Segundo, la oferta del servicio es independiente de la plataforma, la cual no presta el servicio directamente, sino que se limita –a través de la tecnología– a generar el vínculo entre las partes. También brinda algún método para acordar un precio, hacer pagos y recibirlos. La oferta proviene de pares que, de manera descentralizada, ofrecen su exceso de capacidad (por ejemplo, un automóvil para prestar su servicio a través de Uber).

 

Tercero, las plataformas permiten únicamente “microtransacciones” entre las partes, las cuales no transfieren propiedad (la economía colaborativa se limita a los servicios) ni están obligadas a efectuar futuros negocios.

 

A través de las plataformas de economía colaborativa, las empresas tecnológicas suelen expandir la oferta y reducir considerablemente los costos de transacción frente a las industrias tradicionales.

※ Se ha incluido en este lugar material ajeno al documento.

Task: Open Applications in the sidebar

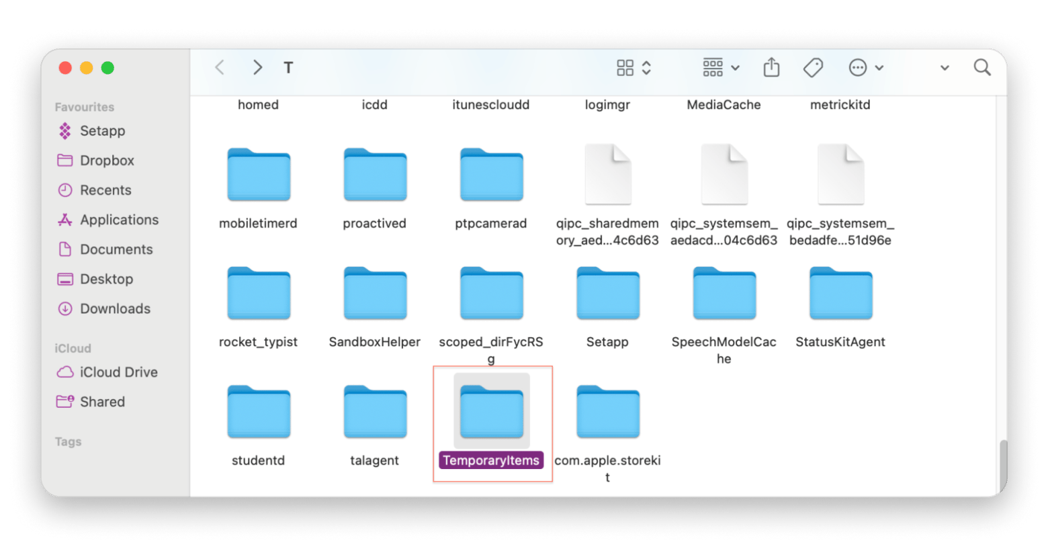Action: [119, 220]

Por ende, la economía colaborativa ha enfrentado la fuerte oposición de gremios, industrias y grupos de presión cuyos modelos de negocio se han vuelto rápidamente obsoletos, ya sea del todo o parcialmente, por causa del avance de la tecnología. 

 

La investigación de Timbro sugiere que los países pequeños tienden a ser más idóneos para el libre desarrollo de la revolución tecnológica actual. Los líderes del Índice de Economía Colaborativa son cuatro naciones insulares (Islandia, Turcas y Caicos, Malta y Nueva Zelanda) y un país con menos de 700.000 habitantes (Montenegro).

 

En los países grandes, algunos sistemas de gobierno son más proclives que otros para adaptarse al cambio tecnológico. Como escribe Jennifer Huddleston Skees, del Mercatus Center, en un sistema federalista, los Estados pueden “experimentar con distintos mecanismos de gobernanza para las tecnologías nuevas que causan disrupción”, adaptándose con alguna facilidad a las creaciones de los emprendedores digitales.

 

En parte, la reciente expulsión de Uber en Colombia se debe al alto grado de centralismo administrativo; el sistema es más distante, menos flexible y más vulnerable a la captura por parte de grandes grupos de interés con influencia política.

 

El primer paso en la dirección correcta, sin embargo, puede ser aclarar que el término “economía colaborativa” es un pleonasmo. Como notó Adam Smith en 1776, la mera creación de un abrigo de lana para un jornalero requiere la colaboración entre un número de personas que “excede todo cálculo”. Cualquier actividad económica con un grado mínimo de complejidad es necesariamente colaborativa.